I really enjoyed this brief article in the August 12, 1882 Scientific American, entitled “Requisites for a Good Operator.” In it, a hotshot telegraph operator writes Sci-Am to ask if he might possibly be one of the best operators around, on account of his transmission speed (42 words per minute!). The magazine’s in-house telegraph expert replies with a succinct dismissal of the notion that speed makes the man, and rounds out a description of a good operator that makes me want to take up the telegraph, such is the wisdom and character of the figure it describes. All this with a little sarcasm at the end as well (“You’re playing around and timing yourself on your lunch break, right? Don’t electrocute yourself, genius”). Click the image for a larger version, or a full transcription of the text is after the jump.

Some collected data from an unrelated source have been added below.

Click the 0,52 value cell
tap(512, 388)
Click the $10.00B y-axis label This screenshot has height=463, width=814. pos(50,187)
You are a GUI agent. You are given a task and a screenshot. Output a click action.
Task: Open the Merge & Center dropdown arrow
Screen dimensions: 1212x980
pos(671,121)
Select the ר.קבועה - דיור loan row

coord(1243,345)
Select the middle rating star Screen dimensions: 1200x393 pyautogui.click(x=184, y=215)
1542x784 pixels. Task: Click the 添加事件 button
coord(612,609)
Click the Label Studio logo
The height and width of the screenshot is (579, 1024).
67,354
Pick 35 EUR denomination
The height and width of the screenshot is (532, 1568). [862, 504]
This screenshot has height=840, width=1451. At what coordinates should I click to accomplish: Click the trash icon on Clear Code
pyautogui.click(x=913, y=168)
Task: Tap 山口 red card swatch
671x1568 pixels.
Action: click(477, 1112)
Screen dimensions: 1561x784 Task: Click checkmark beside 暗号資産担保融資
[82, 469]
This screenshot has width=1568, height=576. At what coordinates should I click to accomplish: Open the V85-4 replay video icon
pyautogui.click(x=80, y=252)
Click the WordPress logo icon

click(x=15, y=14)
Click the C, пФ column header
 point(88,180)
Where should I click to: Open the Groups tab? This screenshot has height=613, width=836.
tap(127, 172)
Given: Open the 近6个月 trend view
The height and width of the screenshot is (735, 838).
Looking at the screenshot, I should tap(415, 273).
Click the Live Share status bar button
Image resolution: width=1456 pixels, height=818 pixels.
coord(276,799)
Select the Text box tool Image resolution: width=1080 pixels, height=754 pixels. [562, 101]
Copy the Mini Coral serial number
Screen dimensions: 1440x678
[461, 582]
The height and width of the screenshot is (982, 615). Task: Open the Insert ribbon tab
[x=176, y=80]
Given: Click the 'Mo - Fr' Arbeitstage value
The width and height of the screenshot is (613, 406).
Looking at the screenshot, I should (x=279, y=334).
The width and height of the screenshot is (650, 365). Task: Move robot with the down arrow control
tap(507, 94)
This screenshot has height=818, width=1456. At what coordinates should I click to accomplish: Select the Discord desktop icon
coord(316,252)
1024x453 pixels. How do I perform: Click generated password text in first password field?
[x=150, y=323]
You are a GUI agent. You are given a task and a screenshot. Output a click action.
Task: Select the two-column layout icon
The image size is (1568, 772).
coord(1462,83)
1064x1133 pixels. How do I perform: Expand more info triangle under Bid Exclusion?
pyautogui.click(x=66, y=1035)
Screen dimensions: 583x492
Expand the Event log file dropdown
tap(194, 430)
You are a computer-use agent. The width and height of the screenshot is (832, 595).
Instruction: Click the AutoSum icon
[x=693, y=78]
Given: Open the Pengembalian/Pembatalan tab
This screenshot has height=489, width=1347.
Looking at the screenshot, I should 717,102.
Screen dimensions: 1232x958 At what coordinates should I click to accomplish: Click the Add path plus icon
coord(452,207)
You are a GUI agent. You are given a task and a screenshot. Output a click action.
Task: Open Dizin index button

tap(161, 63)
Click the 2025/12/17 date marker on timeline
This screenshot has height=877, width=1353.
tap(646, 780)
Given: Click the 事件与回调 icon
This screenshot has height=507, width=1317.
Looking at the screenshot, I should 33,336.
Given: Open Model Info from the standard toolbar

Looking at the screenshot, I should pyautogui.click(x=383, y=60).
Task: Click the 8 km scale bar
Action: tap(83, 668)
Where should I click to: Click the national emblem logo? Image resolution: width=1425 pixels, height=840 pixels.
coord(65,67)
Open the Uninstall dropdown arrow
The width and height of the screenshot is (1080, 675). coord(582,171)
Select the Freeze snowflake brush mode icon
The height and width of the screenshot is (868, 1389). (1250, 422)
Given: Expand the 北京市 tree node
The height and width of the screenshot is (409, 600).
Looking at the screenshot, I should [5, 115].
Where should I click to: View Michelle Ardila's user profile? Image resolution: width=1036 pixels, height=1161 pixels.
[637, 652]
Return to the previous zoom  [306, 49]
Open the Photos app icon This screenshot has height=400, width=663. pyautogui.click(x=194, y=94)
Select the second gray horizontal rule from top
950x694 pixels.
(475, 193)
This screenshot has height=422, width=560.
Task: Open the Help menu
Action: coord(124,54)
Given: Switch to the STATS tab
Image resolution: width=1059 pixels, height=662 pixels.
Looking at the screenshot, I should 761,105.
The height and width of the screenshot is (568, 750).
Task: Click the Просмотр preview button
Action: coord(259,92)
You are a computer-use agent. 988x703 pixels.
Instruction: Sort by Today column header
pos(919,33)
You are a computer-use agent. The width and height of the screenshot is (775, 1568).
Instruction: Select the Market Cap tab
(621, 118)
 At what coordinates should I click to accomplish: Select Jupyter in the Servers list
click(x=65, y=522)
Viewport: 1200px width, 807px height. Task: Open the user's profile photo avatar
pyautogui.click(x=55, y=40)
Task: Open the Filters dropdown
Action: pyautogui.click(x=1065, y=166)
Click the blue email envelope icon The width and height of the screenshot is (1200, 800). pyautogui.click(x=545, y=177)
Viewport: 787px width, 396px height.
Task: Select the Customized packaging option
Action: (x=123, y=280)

Requisites for a Good Operator.
A correspondent writes that he is able to transmit forty-two words a minute, by the watch, for a considerable length of time, and to receive, without difficulty, the writing of a private line with forty offices, some of them occupied by Western Union operators, and he desires to know whether this degree of skill entitles him to be rated as a good operator.
Inquiries of this kind are often received, implying that ability to transmit and receive a specified number of words per minute constitutes a standard by which a good or a “first-class” operator may be distinguished — an error very common to novices, and very mischievous. Speed, when combined with other qualifications, is certainly a very desirable accomplishment, but it is not the first requisite of telegraphic skill. Some of the men who have ranked highest in the profession have not been remarkable for speed. It is the old story of the tortoise and the hare over again; it is the steady gait and sound judgment that tell.
If the correspondent can transmit forty-two words a minute in good, ringing Morse, and can transcribe from a line at the same rate, making every letter unmistakably legible (not necessarily ornate); if he can quickly adjust his instrument to every variation in the circuit, particularly in bad weather, or on a faulty line; if in sending he exercises judgment, and gauges his writing to the ability of the receiver; if he has that peculiar telegraphic sense which enables him to instantly detect an error, even in a cipher message; if he never “breaks” except when in doubt as to the correctness of a word, and then always breaks; if his habits are irreproachable; if he has the good sense never to allow his temper to be ruffled by anything that occurs on the line; if he can do and be and suffer all this for nine hours a day, without leaving his chair, then he may justly claim to be a good operator.
If, in addition to these accomplishments, he can transmit forty-two words a minute with one hand, while “timing” with the other the messages he has sent, and can eat his frugal luncheon without suspending either of the other operations, he may be regarded as a first-class operator, and will probably have no difficulty in obtaining a position at from $70 to $80 per month. All that is then necessary is for him to become thoroughly conversant with the properties of electricity, and the applications thereof, and he is reasonably certain (if he lives) to reach the top of the profession, the length of time required depending to a great extend upon the maneuvers of a certain gentleman in New York, Mr. Jay Gould. — The Operator.
[Note: the infamous “robber baron” Jay Gould owned a controlling interest in Western Union at the time.]